Morrison v. State

896 S.W.2d 392 | Tex. App. | 1995

*393OPINION

VANCE, Justice.

Steven Morrison was convicted of murder and sentenced to fifty years in prison. After the Court of Criminal Appeals reversed the judgment and remanded the cause for a new trial, Morrison was examined by medical experts on the questions of insanity at the time of the offense and competency to stand trial. On January 18, 1994, a jury found that Morrison was incompetent to stand trial but that he would attain competency in the foreseeable future. On February 28, another jury found that he was competent to stand trial.

On April 26, Morrison entered into a plea-bargain agreement with the State, agreeing to plead guilty to murder in exchange for a recommendation that punishment be assessed at thirty-five years in prison. On April 27, the court accepted the plea and followed the recommendation that had been agreed upon. Morrison filed a general notice of appeal.

RULE 40(b)(1), T.R.A.P.

Rule 40(b)(1) of the rules of appellate procedure provides in pertinent part:

Appeal is perfected in a criminal case by giving timely notice of appeal ...; but if the judgment was rendered upon his plea of guilty or nolo contendere pursuant to Article 1.15, Code of Criminal Procedure, and the punishment assessed does not exceed the punishment recommended by the prosecutor and agreed to by the defendant and his attorney, in order to prosecute an appeal for a nonjurisdictional defect or error that occurred prior to entry of the plea the notice shall state that the trial court granted permission to appeal or shall specify that those matters were raised by written motion and ruled on before trial.

Tex.R.App.P. 40(b)(1).

Adopted as part of the new appellate procedural rules in 1985, this provision is the successor to article 44.02 of the Code of Criminal Procedure. Davis v. State, 870 S.W.2d 43, 45-46 (Tex.Crim.App.1994). Article 44.02 had been amended in 1977 to increase the efficiency of the criminal justice system by allowing defendants to enter into plea-bargain agreements while preserving their right to appeal pivotal, adverse rulings. Morris v. State, 749 S.W.2d 772, 774 (Tex. Crim.App.1986). The amendment was in partial abrogation of the “Helms rule,” which held that a guilty plea waived all non-juris-dietional defects in the proceedings. Lyon v. State, 872 S.W.2d 732, 734-35 (Tex.Crim. App.), cert. denied, — U.S.-, 114 S.Ct. 2684, 129 L.Ed.2d 816 (1994); Helms v. State, 484 S.W.2d 925, 927 (Tex.Crim.App. 1972). Because the right is statutory, the legislature “may impose proper restrictions on the right of appeal, prescribe regulations in regard to appellate jurisdiction, and promulgate rules to be observed in prosecuting an appeal.” Morris, 749 S.W.2d at 774. In Davis, the Court held that the relevant portion of Rule 40(b)(1) should be read as follows:

... in order to prosecute an appeal for a (1) nonjurisdictional defect [occurring before or after the plea], or (2) error that occurred prior to entry of the plea, the notice shall state that the trial court granted permission to appeal or shall specify that those matters were raised by written motion and ruled on before trial....

Davis, 870 S.W.2d at 46.

A general notice of appeal after a plea-bargained conviction invokes the jurisdiction of a court of appeals to consider only issues affecting the trial court’s jurisdiction.
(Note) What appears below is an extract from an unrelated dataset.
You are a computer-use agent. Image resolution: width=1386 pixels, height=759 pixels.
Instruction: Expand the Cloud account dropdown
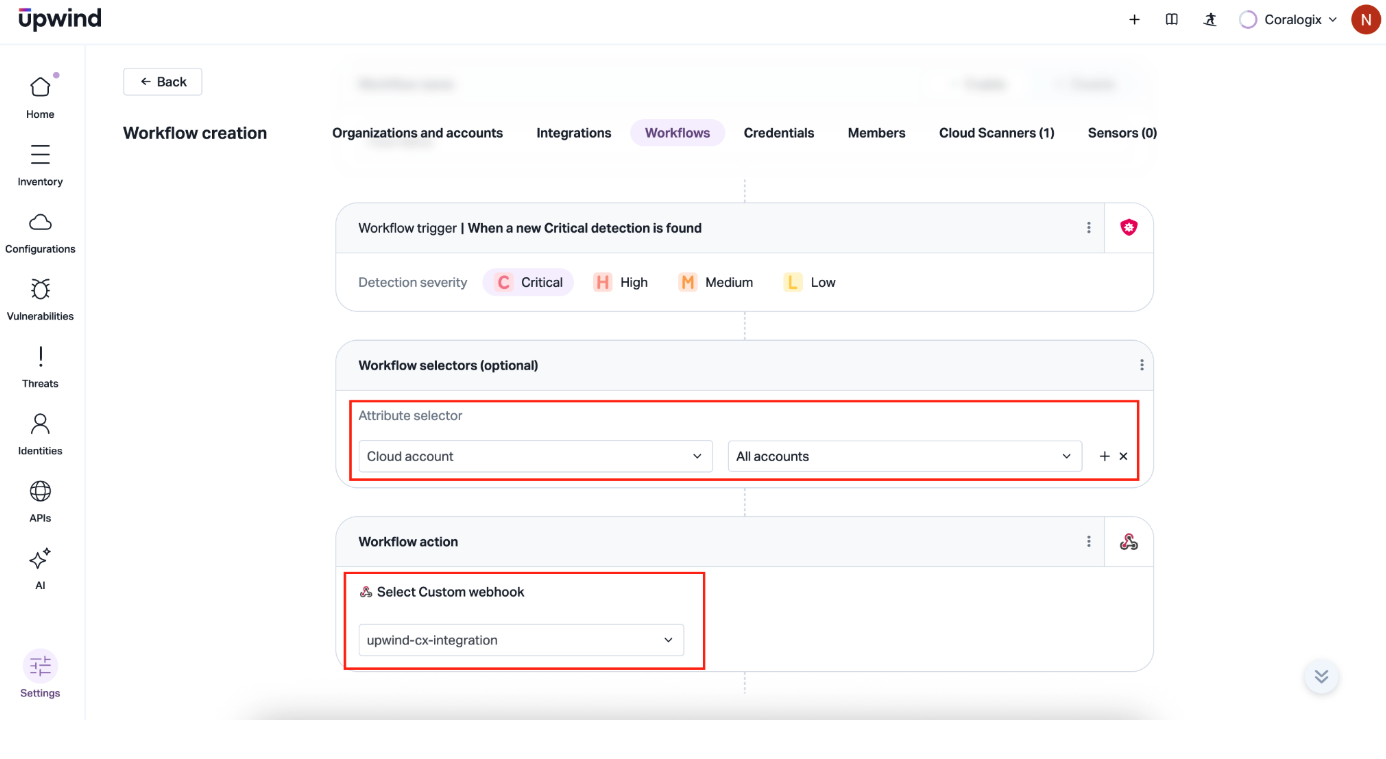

Lyon, 872 S.W.2d at 735-36. Thus, Rule 40(b)(1), like article 44.02 before it, has the effect of limiting a defendant’s options to appeal from a plea-bargained conviction to: (1) matters that the trial court has given permission to appeal; (2) matters raised by written motion and ruled on before trial, regardless of permission; and (3) claims of jurisdictional defects. Id.; Morris, 749 S.W.2d at 774; Tex.R.App.P. 40(b)(1). To invoke the court of appeals’ jurisdiction to consider the first two categories, the notice of appeal must comply with Rule 40(b)(1). Tex.R.App.P. 40(b)(1).

MORRISON’S POINTS OF ERROR

Morrison filed a general notice of appeal. His brief raises two points of error: *394(1) that the evidence was insufficient to support the jury’s verdict of competency and (2) that the court erred in overruling his objection to questions the State asked about the offense at the competency trial. These are claims of trial error before entry of a plea; they are not claims about the trial court’s jurisdiction. Under Rule 40(b)(1), as interpreted in Morris, Davis, and Lyon, our jurisdiction to consider these claims was not invoked by the general notice of appeal. See id; Lyon, 872 S.W.2d at 734-36; Davis, 870 S.W.2d at 45-46; Morris, 749 S.W.2d at 774-75.

CONCLUSION

Our jurisdiction has not been questioned by either party. We must, however, on our own examine our jurisdiction to ascertain if we have the power to act in a particular matter. See Tex.R.App.P. 56(a). Because Morrison did not invoke our jurisdiction to consider his two points of error, we dismiss his appeal.